● **Text provided**
========

Matrix **X** is an array, and **X**[1,1] is its first element. In theory,
one can have 3-dimensional, 4-dimensional, and higher arrays,
although Mata does not directly provide them. See **[M-2] subscripts**
for more information on arrays in Mata.

Arrays are usually indexed by sequential integers, but in associative
arrays, the indices are strings that have no natural ordering.
Associative arrays can be 1-dimensional, 2-dimensional, or higher.
If *A* were an associative array, then *A*["first"] might be one of its
elements. See **[M-5] asarray()** for associative arrays in Mata.

**binary operator**
A binary operator is an operator applied to two arguments. In **2-3**,
the minus sign is a binary operator, as opposed to the minus sign in
**-9**, which is a unary operator.

========

● **Provided records**
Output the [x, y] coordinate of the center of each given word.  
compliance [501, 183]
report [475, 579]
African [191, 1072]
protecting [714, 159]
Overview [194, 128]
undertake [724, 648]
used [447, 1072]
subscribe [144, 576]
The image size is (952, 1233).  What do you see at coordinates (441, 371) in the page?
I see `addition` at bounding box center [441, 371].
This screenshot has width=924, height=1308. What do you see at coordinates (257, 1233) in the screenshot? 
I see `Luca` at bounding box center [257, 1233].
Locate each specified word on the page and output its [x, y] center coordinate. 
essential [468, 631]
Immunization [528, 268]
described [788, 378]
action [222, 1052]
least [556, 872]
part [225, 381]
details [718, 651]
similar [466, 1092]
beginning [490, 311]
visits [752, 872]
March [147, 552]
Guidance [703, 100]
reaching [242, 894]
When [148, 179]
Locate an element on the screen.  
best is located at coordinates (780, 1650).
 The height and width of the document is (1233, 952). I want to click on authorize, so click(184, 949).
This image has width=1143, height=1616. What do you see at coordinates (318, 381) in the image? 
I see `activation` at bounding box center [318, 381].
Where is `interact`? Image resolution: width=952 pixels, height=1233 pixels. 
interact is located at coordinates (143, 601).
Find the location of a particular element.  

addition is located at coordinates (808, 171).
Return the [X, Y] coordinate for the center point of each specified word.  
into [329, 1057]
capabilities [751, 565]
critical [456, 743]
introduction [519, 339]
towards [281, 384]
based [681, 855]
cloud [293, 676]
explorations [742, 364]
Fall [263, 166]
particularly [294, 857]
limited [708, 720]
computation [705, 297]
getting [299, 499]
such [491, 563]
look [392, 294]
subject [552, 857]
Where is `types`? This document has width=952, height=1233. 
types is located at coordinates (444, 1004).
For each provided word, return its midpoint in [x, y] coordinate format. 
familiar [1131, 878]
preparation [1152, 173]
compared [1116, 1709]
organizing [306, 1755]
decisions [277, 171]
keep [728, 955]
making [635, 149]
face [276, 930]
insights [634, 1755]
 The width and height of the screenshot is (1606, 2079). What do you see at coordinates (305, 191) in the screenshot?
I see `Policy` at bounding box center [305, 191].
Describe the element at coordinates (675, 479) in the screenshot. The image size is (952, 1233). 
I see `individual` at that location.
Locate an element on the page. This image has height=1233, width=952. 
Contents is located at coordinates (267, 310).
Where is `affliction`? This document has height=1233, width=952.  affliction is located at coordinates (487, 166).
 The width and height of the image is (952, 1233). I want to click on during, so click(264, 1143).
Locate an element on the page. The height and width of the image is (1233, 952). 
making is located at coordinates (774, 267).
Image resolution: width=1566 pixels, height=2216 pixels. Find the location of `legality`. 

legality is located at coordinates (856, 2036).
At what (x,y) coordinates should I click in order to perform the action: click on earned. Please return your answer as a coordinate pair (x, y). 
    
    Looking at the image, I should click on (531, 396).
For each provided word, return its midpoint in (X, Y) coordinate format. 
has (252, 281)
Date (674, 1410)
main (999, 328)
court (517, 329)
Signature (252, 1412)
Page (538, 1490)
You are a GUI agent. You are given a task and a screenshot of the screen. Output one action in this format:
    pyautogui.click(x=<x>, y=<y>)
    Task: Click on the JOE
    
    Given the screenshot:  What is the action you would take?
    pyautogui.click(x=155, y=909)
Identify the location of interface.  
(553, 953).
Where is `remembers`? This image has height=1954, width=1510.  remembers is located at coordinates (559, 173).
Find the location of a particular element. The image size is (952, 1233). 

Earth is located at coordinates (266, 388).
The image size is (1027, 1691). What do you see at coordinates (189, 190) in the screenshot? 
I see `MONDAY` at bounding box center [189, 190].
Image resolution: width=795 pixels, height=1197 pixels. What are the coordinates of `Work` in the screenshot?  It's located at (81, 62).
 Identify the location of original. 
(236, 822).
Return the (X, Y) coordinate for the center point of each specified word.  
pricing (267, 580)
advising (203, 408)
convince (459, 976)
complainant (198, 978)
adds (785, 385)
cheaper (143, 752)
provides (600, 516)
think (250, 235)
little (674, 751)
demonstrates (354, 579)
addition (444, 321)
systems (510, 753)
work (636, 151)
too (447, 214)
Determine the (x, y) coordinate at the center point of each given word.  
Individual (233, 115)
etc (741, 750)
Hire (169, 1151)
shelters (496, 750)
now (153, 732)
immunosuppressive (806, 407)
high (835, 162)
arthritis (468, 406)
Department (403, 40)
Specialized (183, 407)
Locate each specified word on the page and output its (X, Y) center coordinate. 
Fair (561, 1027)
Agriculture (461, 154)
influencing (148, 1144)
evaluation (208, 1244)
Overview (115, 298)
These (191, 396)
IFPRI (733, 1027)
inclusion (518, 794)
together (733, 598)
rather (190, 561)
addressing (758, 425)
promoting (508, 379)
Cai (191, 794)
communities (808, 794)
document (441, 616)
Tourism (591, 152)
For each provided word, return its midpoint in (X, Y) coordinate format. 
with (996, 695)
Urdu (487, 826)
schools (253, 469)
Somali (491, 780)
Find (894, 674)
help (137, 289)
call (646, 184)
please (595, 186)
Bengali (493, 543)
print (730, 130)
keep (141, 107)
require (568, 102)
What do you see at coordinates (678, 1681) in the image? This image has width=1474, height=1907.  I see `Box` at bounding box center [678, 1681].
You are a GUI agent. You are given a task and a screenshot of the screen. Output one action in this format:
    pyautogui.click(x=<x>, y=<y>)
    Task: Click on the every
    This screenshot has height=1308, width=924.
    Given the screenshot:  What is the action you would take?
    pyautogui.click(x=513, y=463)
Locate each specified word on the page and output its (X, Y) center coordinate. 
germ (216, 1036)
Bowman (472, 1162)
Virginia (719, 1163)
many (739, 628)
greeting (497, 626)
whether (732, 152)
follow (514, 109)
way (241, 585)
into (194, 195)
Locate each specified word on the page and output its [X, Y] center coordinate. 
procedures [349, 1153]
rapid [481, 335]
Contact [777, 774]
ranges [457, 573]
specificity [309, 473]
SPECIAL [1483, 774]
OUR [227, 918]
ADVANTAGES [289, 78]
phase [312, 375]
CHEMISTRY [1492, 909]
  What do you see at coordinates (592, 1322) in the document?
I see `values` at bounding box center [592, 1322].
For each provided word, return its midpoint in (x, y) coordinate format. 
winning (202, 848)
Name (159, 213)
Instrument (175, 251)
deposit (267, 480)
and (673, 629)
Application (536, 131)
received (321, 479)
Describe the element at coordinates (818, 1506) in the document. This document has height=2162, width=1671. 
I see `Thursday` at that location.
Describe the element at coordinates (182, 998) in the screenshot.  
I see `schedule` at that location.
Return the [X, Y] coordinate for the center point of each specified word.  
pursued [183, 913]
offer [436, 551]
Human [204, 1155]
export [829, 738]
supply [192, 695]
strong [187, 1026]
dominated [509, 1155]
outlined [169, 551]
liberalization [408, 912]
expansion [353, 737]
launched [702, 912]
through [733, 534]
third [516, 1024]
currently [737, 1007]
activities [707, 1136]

========

● **Task set**
- a) From the Mata glossary text, list each distinct item set between double asterisks, once apiece.
- b) Rewrite the part of the Mata glossary text starting at "If *A* were" and ending at "a unary operator.", with "binary operator" changed to "dyadic operator" wherever it occurs.

● **Complete answers**
- a)
X
[M-2] subscripts
[M-5] asarray()
binary operator
2-3
-9

- b)
If *A* were an associative array, then *A*["first"] might be one of its
elements. See **[M-5] asarray()** for associative arrays in Mata.

**dyadic operator**
A dyadic operator is an operator applied to two arguments. In **2-3**,
the minus sign is a dyadic operator, as opposed to the minus sign in
**-9**, which is a unary operator.